### Task objective
Write out every row below again, replacing "How do I perform" with "How can I carry out" wherever it occurs and changing nothing else.

### Dataset
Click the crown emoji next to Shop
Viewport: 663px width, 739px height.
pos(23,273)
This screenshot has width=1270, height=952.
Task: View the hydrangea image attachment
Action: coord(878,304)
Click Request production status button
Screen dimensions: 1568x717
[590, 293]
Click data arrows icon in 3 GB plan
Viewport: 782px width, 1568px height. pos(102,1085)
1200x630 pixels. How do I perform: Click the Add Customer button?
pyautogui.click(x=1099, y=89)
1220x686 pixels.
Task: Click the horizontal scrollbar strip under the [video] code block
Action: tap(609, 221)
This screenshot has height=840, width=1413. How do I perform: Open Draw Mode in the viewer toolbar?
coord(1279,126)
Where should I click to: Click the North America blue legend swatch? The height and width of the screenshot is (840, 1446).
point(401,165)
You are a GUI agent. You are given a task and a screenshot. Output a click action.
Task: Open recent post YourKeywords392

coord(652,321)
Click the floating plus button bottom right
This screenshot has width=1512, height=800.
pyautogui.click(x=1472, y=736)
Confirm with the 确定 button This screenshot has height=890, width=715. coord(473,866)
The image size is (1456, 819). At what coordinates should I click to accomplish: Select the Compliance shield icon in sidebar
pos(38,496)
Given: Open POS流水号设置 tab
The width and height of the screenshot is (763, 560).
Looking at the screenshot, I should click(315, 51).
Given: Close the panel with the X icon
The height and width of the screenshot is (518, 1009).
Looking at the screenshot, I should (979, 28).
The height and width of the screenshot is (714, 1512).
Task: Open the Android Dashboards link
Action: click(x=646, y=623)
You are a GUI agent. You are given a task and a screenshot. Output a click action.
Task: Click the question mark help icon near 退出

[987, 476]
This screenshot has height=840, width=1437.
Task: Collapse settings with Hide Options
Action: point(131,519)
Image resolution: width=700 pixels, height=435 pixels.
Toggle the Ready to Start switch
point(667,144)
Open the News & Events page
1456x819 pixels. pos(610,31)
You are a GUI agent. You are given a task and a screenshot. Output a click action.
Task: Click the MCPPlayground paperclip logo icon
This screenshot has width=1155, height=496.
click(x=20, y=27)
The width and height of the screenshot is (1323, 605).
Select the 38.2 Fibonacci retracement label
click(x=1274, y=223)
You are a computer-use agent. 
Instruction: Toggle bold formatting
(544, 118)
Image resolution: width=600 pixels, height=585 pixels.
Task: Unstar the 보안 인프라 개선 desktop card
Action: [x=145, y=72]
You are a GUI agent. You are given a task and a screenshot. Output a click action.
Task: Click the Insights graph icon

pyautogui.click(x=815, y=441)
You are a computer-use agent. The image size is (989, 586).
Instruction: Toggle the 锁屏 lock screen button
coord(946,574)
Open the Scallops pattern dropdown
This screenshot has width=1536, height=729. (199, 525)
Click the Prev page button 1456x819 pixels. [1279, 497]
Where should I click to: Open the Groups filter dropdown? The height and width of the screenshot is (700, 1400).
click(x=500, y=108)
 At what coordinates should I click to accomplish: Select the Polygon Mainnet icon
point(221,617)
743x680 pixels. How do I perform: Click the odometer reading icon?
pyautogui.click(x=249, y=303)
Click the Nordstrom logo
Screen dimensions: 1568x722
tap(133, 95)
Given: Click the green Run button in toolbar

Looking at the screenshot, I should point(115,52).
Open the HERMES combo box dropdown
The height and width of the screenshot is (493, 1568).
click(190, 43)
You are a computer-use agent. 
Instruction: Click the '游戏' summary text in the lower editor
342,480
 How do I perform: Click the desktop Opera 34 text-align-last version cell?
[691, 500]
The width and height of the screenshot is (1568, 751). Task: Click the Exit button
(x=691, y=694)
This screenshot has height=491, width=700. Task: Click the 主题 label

### In response
Click the crown emoji next to Shop
Viewport: 663px width, 739px height.
pos(23,273)
This screenshot has width=1270, height=952.
Task: View the hydrangea image attachment
Action: coord(878,304)
Click Request production status button
Screen dimensions: 1568x717
[590, 293]
Click data arrows icon in 3 GB plan
Viewport: 782px width, 1568px height. pos(102,1085)
1200x630 pixels. How can I carry out: Click the Add Customer button?
pyautogui.click(x=1099, y=89)
1220x686 pixels.
Task: Click the horizontal scrollbar strip under the [video] code block
Action: tap(609, 221)
This screenshot has height=840, width=1413. How can I carry out: Open Draw Mode in the viewer toolbar?
coord(1279,126)
Where should I click to: Click the North America blue legend swatch? The height and width of the screenshot is (840, 1446).
point(401,165)
You are a GUI agent. You are given a task and a screenshot. Output a click action.
Task: Open recent post YourKeywords392

coord(652,321)
Click the floating plus button bottom right
This screenshot has width=1512, height=800.
pyautogui.click(x=1472, y=736)
Confirm with the 确定 button This screenshot has height=890, width=715. coord(473,866)
The image size is (1456, 819). At what coordinates should I click to accomplish: Select the Compliance shield icon in sidebar
pos(38,496)
Given: Open POS流水号设置 tab
The width and height of the screenshot is (763, 560).
Looking at the screenshot, I should click(315, 51).
Given: Close the panel with the X icon
The height and width of the screenshot is (518, 1009).
Looking at the screenshot, I should (979, 28).
The height and width of the screenshot is (714, 1512).
Task: Open the Android Dashboards link
Action: click(x=646, y=623)
You are a GUI agent. You are given a task and a screenshot. Output a click action.
Task: Click the question mark help icon near 退出

[987, 476]
This screenshot has height=840, width=1437.
Task: Collapse settings with Hide Options
Action: point(131,519)
Image resolution: width=700 pixels, height=435 pixels.
Toggle the Ready to Start switch
point(667,144)
Open the News & Events page
1456x819 pixels. pos(610,31)
You are a GUI agent. You are given a task and a screenshot. Output a click action.
Task: Click the MCPPlayground paperclip logo icon
This screenshot has width=1155, height=496.
click(x=20, y=27)
The width and height of the screenshot is (1323, 605).
Select the 38.2 Fibonacci retracement label
click(x=1274, y=223)
You are a computer-use agent. 
Instruction: Toggle bold formatting
(544, 118)
Image resolution: width=600 pixels, height=585 pixels.
Task: Unstar the 보안 인프라 개선 desktop card
Action: [x=145, y=72]
You are a GUI agent. You are given a task and a screenshot. Output a click action.
Task: Click the Insights graph icon

pyautogui.click(x=815, y=441)
You are a computer-use agent. The image size is (989, 586).
Instruction: Toggle the 锁屏 lock screen button
coord(946,574)
Open the Scallops pattern dropdown
This screenshot has width=1536, height=729. (199, 525)
Click the Prev page button 1456x819 pixels. [1279, 497]
Where should I click to: Open the Groups filter dropdown? The height and width of the screenshot is (700, 1400).
click(x=500, y=108)
 At what coordinates should I click to accomplish: Select the Polygon Mainnet icon
point(221,617)
743x680 pixels. How can I carry out: Click the odometer reading icon?
pyautogui.click(x=249, y=303)
Click the Nordstrom logo
Screen dimensions: 1568x722
tap(133, 95)
Given: Click the green Run button in toolbar

Looking at the screenshot, I should point(115,52).
Open the HERMES combo box dropdown
The height and width of the screenshot is (493, 1568).
click(190, 43)
You are a computer-use agent. 
Instruction: Click the '游戏' summary text in the lower editor
342,480
 How can I carry out: Click the desktop Opera 34 text-align-last version cell?
[691, 500]
The width and height of the screenshot is (1568, 751). Task: Click the Exit button
(x=691, y=694)
This screenshot has height=491, width=700. Task: Click the 主题 label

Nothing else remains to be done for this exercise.